I will think about whether this would solve the problem with laziness...

-BenRI

On 7/29/21 11:35 PM, Benjamin Redelings wrote:
...
Hi Olaf,
I think you need to look at two things:
1. The Giry monad, and how it deals with continuous spaces.
2. The paper "Practical Probabilistic Programming with Monads" - 
https://doi.org/10.1145/2804302.2804317
Also, observing 2.0 from a continuous distribution is not nonsensical.
-BenRI
On 7/21/21 11:15 PM, Olaf Klinke wrote:
...
...
However, a lazy interpreter causes problems when trying to introduce
*observation* statements (aka conditioning statements) into the monad
[3].  For example,
run_lazy $ do
   x <- normal 0 1
   y <- normal x 1
   z <- normal y 1
   2.0 `observe_from` normal z 1
   return y
In the above code fragment, y will be forced because it is returned, 
and
y will force x.  However, the "observe_from" statement will never be
forced, because it does not produce a result that is demanded.

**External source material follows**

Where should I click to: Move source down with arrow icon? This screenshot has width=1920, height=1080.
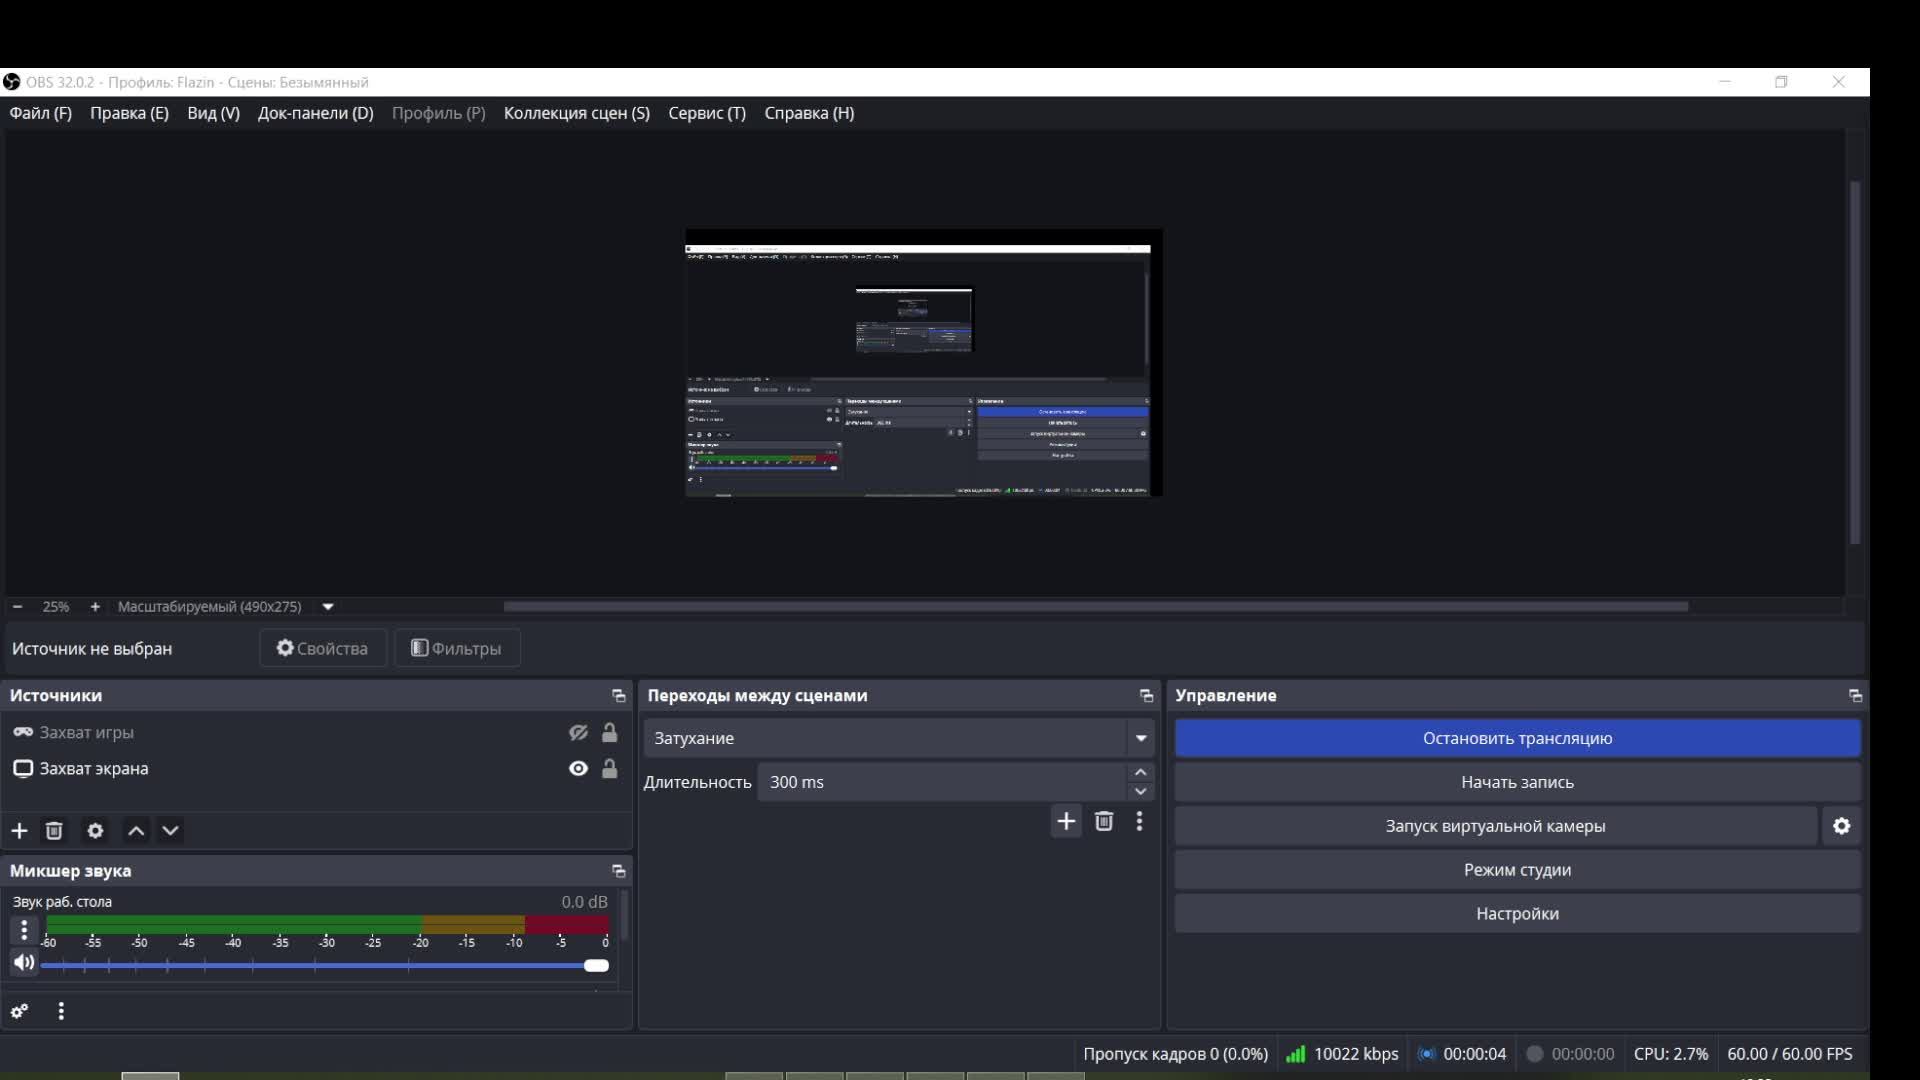(171, 831)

I'm very confused. If the observe_from statement is never demanded, 
then what semantics should it have? What is the type of observe_from? 
It seems it is
a -> m a -> m ()
for whatever monad m you are using. But conditioning usually is a 
function
Observation a -> Dist a -> Dist a
so you must use the result of the conditioning somehow. And isn't the 
principle of Monte Carlo to approximate the posterior by sampling 
from it? I tend to agree with your suggestion that observations and 
sampling can not be mixed (in the same do-notation) but the latter 
have to be collected in a prior, then conditioned by an observation.
What is the semantic connection between your sample and obsersvation 
monad? What is the connection between both and the semantic 
probability distributions? I claim that once you have typed 
everything, it becomes clear where the problem is.
Olaf
P.S. It has always bugged me that probabilists use elements and 
events interchangingly, while this can only be done on discrete 
spaces. So above I would rather like to write
(2.0==) `observe_from` (normal 0 1)
which still is a non-sensical statement if (normal 0 1) is a 
continuous distribution where each point set has probability zero.